_THE TASK_:
The lines to output run from the first line of the entries below through the line containing "The width and height of the screenshot is (805, 615)."; copy them exactly and leave out pictures.

_RECORDS FOR THIS EXERCISE_:
* * *

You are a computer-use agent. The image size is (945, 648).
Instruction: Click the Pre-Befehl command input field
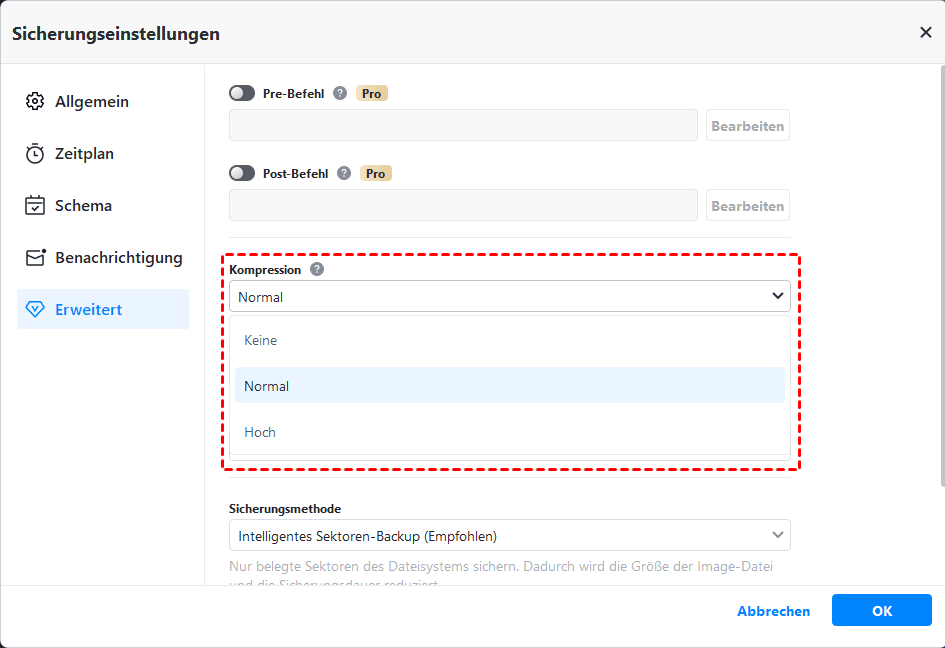click(x=463, y=126)
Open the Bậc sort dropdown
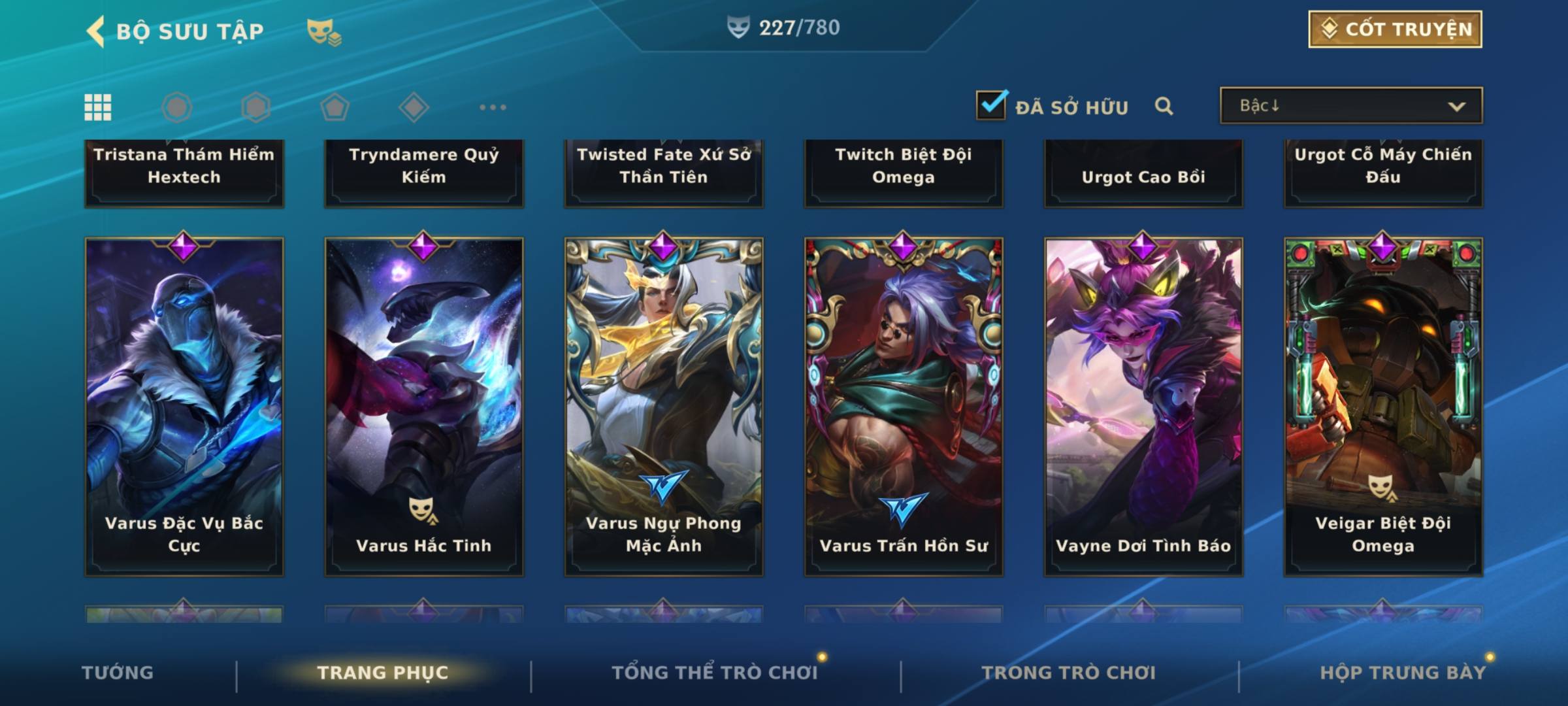Viewport: 1568px width, 706px height. (x=1351, y=105)
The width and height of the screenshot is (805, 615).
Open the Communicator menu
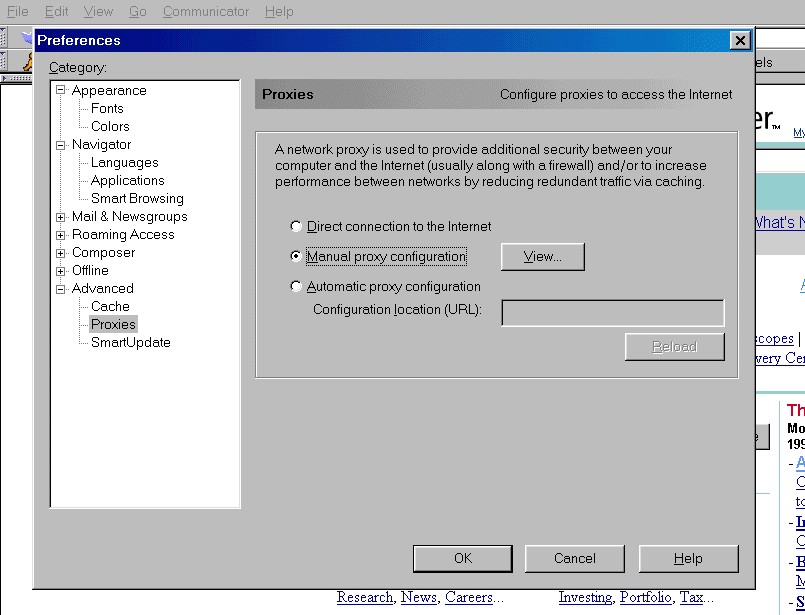click(206, 12)
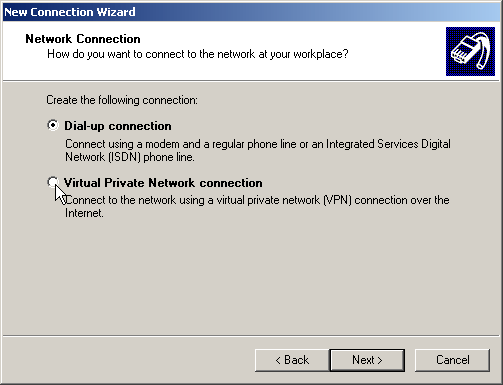Click the VPN over the Internet description

click(x=257, y=207)
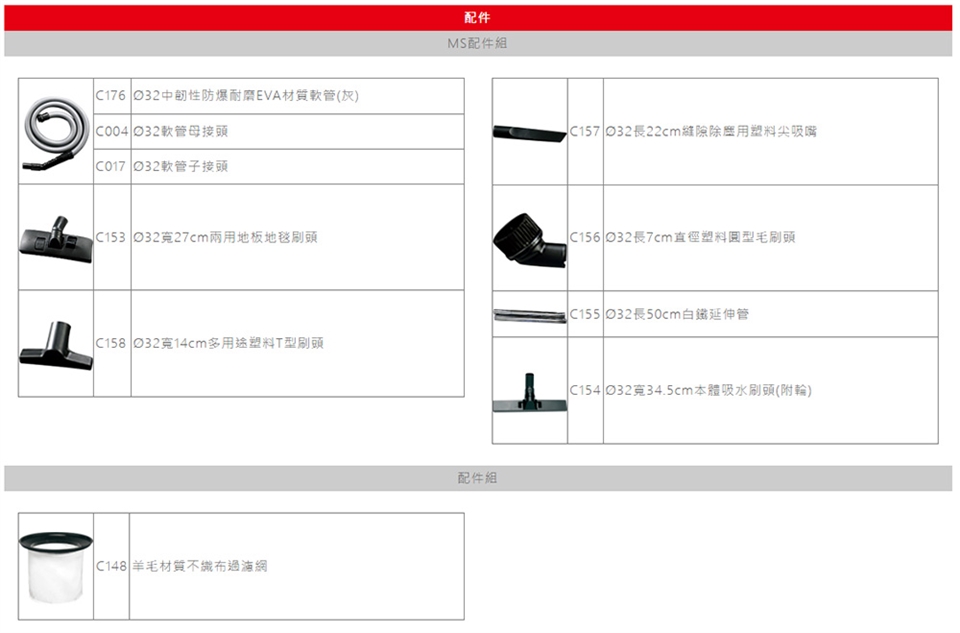The width and height of the screenshot is (960, 633).
Task: Select the C004 female hose connector text
Action: [x=187, y=131]
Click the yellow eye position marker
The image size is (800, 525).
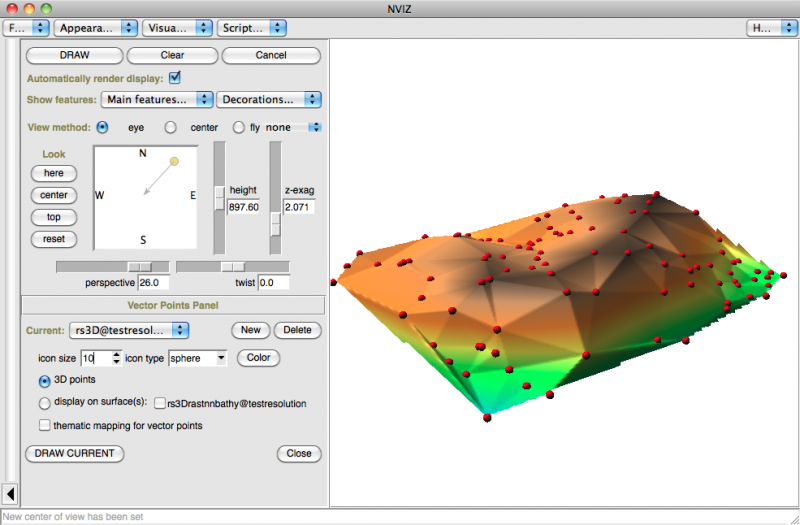click(174, 161)
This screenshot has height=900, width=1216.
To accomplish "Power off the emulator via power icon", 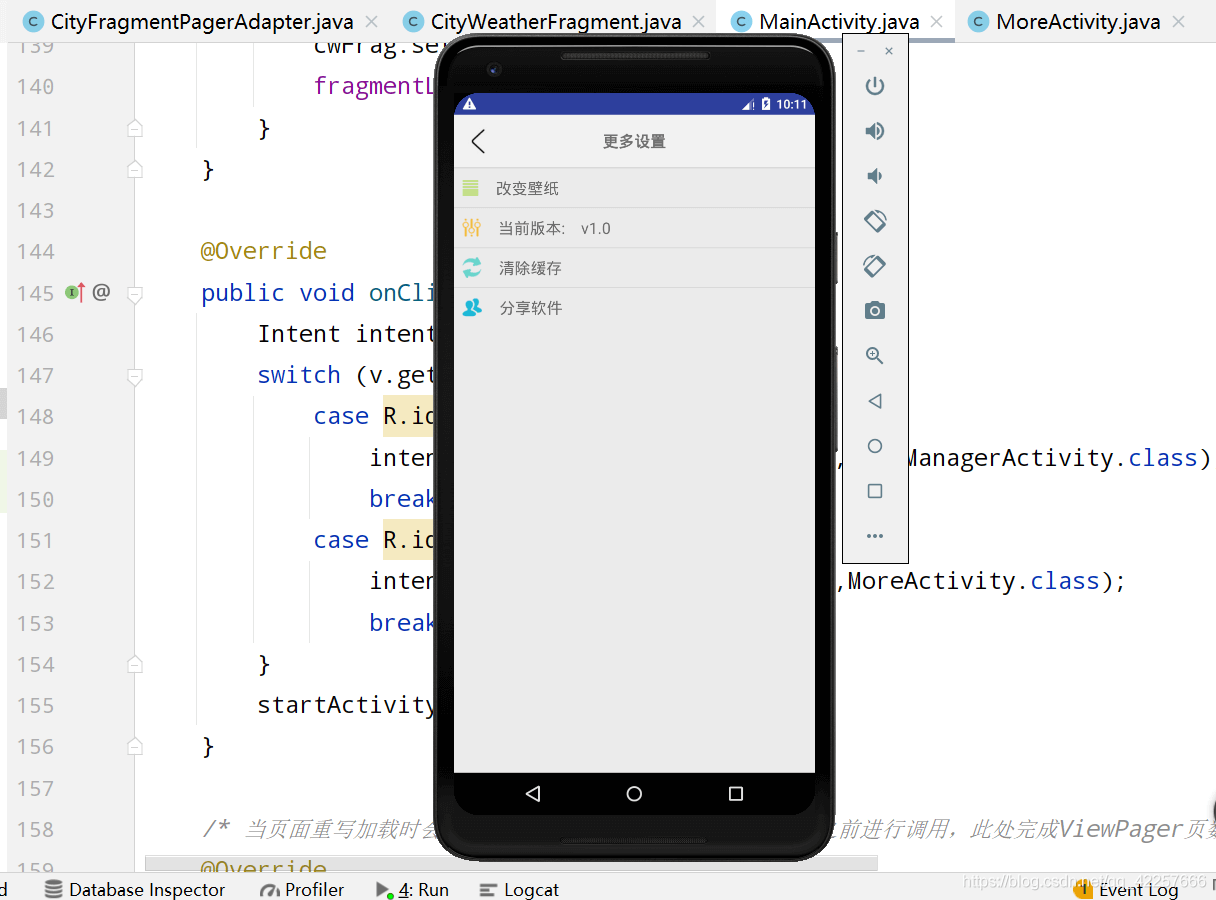I will click(875, 86).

* * *

_SOLUTION TO THIS TASK_:
You are a computer-use agent. The image size is (945, 648).
Instruction: Click the Pre-Befehl command input field
click(x=463, y=126)
Open the Bậc sort dropdown
Viewport: 1568px width, 706px height. (x=1351, y=105)
The width and height of the screenshot is (805, 615).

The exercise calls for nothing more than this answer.